«Quizás por ello se los repetía una y otra vez a este asturiano amateur que prestaba buenos oídos a cambio de un de un plato de su arroz con leche«
Esta semana hace veinte años que llegué a Gijón. Me recibió un cielo del mismo color que las paredes de la estación de Alsa. Ese gris de julio era exótico y cautivador para alguien nacido en la Costa de la Luz. Como un liviano orbayu, casi imperceptible, que todo lo empapa, esta ciudad me fue calando hasta que se convirtió en mi ciudad.
A los pocos días de mi llegada, una amiga me instó a relizar un acto de inculturación como a aquel que interpretó Richard Harris en Un hombre llamado Caballo. Era la fiesta de su pueblo, una envejecida aldea de 40 casas y 90 habitantes, a orillas del río Dobra. Como no había mozos suficientes para sacar al santo en procesión, la solución pasaba por vestir a un andaluz de asturiano. Así que, el andaluz se calzó las madreñas y estuvo ensañando varios días por las caleyas cercanas a la ermita hasta que, tras varios resbalones y caídas, alcanzó la suficiente pericia como para no hacer un excesivo ridículo el día de la solemnidad y para que San Juan «El Degollau» pudiera procesionar sin que su cabeza corriera aún más peligro.
Tras la romería vinieron las subasta del ramu, la subida a la jorcadiella y la fiesta de prao en la que el andaluz descubrió que la sociedad que bebe unida permanece unida.
Los días posteriores a la fiesta los pasé conversando con la güeli de mi amiga, una matriarca con un talento natural para los guisos y la retranca que me adoptó como nieto. Después de la pitanza, nos sentábamos a tomar café en el porche de su casa y yo me quedaba embelesado escuchando sus historias: frágiles fragmentos de pasado conservados en la memoria oral de nuestros mayores. Güelita me hablaba de los «fugaos» que vivieron en la montaña y a los que ella, de niña, llevaba comida en una cesta de mimbre que aún conservaba y que le gustaba enseñarme como el arma de familia noble que pasa de generación en generación. Me hablaba de los que emigraron y volvieron, pero sobre todo, de los que no volvieron; de romances clandestinos que todos en el pueblo conocían y aceptaban; del hijo del cura y los secretos de la molinera; de cómo suenan las tripas del alma cuando uno tiene hambre de verdad y la injusticia no solo niega el pan sino un sustento mucho más importante: la dignidad. Era como si la güeli sintiera el deber de evitar que los nombres de sus historias cayesen en el insondable pozo del olvido. Quizás por ello se los repetía una y otra vez a este asturiano amateur que prestaba buenos oídos a cambio de un de un plato de su arroz con leche.

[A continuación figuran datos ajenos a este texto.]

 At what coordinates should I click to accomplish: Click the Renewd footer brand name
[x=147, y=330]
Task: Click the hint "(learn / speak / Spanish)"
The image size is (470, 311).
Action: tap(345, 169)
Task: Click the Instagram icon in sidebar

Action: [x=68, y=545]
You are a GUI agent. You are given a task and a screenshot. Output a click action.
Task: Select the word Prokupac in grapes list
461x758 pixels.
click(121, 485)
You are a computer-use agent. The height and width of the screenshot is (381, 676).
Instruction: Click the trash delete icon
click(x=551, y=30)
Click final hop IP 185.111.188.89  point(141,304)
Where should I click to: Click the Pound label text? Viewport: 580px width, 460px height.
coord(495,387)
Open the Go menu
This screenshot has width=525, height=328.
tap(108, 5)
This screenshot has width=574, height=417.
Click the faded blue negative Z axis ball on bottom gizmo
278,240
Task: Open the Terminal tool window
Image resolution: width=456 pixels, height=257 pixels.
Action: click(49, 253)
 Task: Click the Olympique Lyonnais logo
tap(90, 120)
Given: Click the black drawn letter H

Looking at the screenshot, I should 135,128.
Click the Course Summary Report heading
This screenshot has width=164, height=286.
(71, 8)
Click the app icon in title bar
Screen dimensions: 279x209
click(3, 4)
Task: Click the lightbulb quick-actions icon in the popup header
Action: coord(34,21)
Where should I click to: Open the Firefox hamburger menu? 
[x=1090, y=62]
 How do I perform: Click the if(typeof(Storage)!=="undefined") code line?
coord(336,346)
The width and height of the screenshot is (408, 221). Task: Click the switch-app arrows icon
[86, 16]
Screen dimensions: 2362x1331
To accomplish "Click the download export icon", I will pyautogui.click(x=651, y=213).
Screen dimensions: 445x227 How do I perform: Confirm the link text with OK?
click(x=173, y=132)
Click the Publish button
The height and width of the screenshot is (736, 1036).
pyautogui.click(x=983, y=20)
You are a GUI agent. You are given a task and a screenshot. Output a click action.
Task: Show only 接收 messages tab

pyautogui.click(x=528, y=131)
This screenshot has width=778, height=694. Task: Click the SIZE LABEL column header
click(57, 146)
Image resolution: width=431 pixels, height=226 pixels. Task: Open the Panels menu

Las historias de la güeli siempre eran interrumpidas por la visita de la señora María, su vecina, una mujer que llevaba el sufrimiento tatuado en cada una de las arrugas de sus sienes. Desde niña se acostumbró a que la moliesen a palos. Primero fue su padre, que además abusó de ella; luego su marido. Escapó de un círculo del infierno para caer en otro más profundo, hiriente y desolador. Su matrimonio fue un contrato de esclavitud que la mantuvo años con la mirada rota por la tristeza y la cerviz inclinada hasta el día en que a su verdugo le dio por morirse. La güeli mi contó que cuando le llegó su San Martín, el marido de María se retorcía en la cama y, desconsolado, le lloraba a su esposa: «¡Ay, María, que me voy y no os dejo nada!». A lo que María respondió: «Con que nos dejes, ya nos dejas bastante».
María era muy malhablada y a cada diez palabras soltaba un cagamento. La güeli se enrojecía cuando su vecina blasfema en mi presencia y le dijo: «¡María! No mentes tanto a Dios y habla bien que vas a asustar al nenu». María me miró y dijo: «No me lo tengas en cuenta. Para mí son solo palabras. Yo no sé muy bien lo que digo. Aunque, yo por lo menos me acuerdo de Dios a cada momento. Él, en cambio, no se ha acordado de mí ni un solo día de mi vida». Las palabras de la señora María me han ido empapando desde entonces como un liviano orbayu, casi imperceptible, que te cala los huesos y se te encoge el alma.